The committee chairman, Rep. Trey Gowdy (R-S.C.), who has raised repeated questions about whether Clinton covered up her activities related to the September 2012 attacks on the U.S. mission in Benghazi, Libya, called the State Department disclosure “significant and troubling.”
It was the first indication that some 55,000 pages of e-mails from a private server Clinton used while in office were not a complete record of her work-related correspondence, and the latest turn in what has become a contentious political battle pitting committee Republicans against Clinton and committee Democrats, who have charged Gowdy with trying to undermine her presidential campaign.
When the existence of the private server was revealed, Clinton said she had discarded “personal” e-mails and gave the rest to the State Department. The department then culled about 300 e-mails related to Benghazi in response to a committee subpoena.
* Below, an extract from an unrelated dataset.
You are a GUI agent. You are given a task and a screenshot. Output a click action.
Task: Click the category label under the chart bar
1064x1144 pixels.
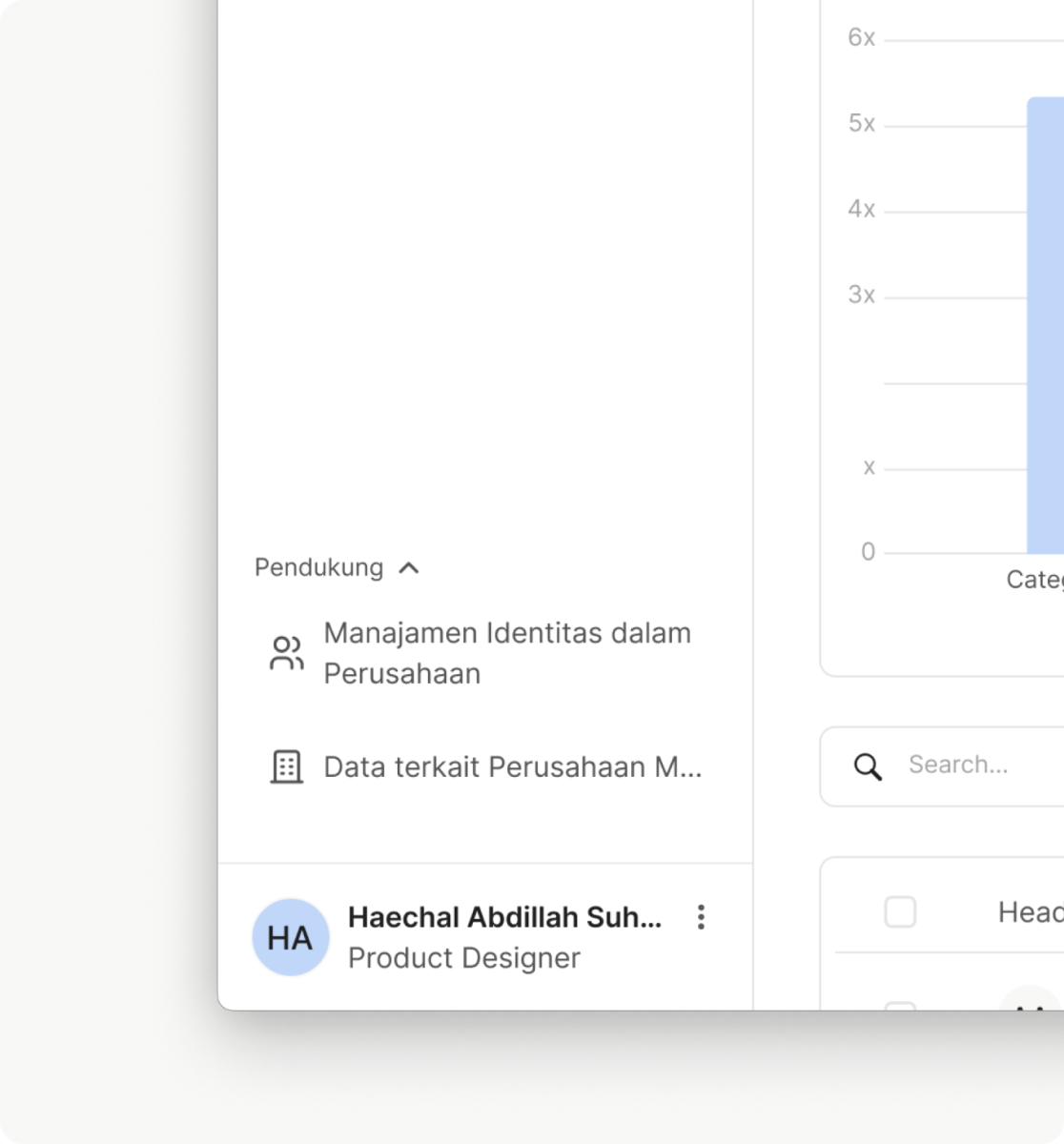pyautogui.click(x=1034, y=580)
Many were from Blumenthal, a former Clinton White House aide and a close friend, who forwarded what he said were inside intelligence reports from sources with access to the Libyan government between 2011 and 2013. The documents, which were publicly released last month, shed no new light on the Benghazi attack.
The committee then subpoenaed Blumenthal, who appeared for a closed-door deposition last week. He also supplied the committee with additional Libya-related e-mails that Gowdy said at the time might not have been among those culled by the State Department.
In response to a committee query, Gowdy said in a statement Thursday, “the State Department has informed the Select Committee that Secretary Clinton has failed to turn over all her Benghazi and Libya related records. This confirms doubts about the completeness of Clinton’s self-selected public record.
“This has implications far beyond Libya, Benghazi and our committee’s work,” he said, and “conclusively shows her email arrangement with herself, which was then vetted by her own lawyers, has resulted in an incomplete public record.”
An official at State, speaking on the condition of anonymity under ground rules imposed by the department, said there were “a limited number of instances — 15 — in which we could not locate all or part of the content of a document from [Blumenthal’s] production within the tens of thousands of e-mails she gave us. . . . The substance of those 15 e-mails is not relevant to the 2012 attacks in Benghazi.”
At the same time, the official said, some of the documents Clinton had already turned over “do not appear” in Blumenthal’s “production to the committee.”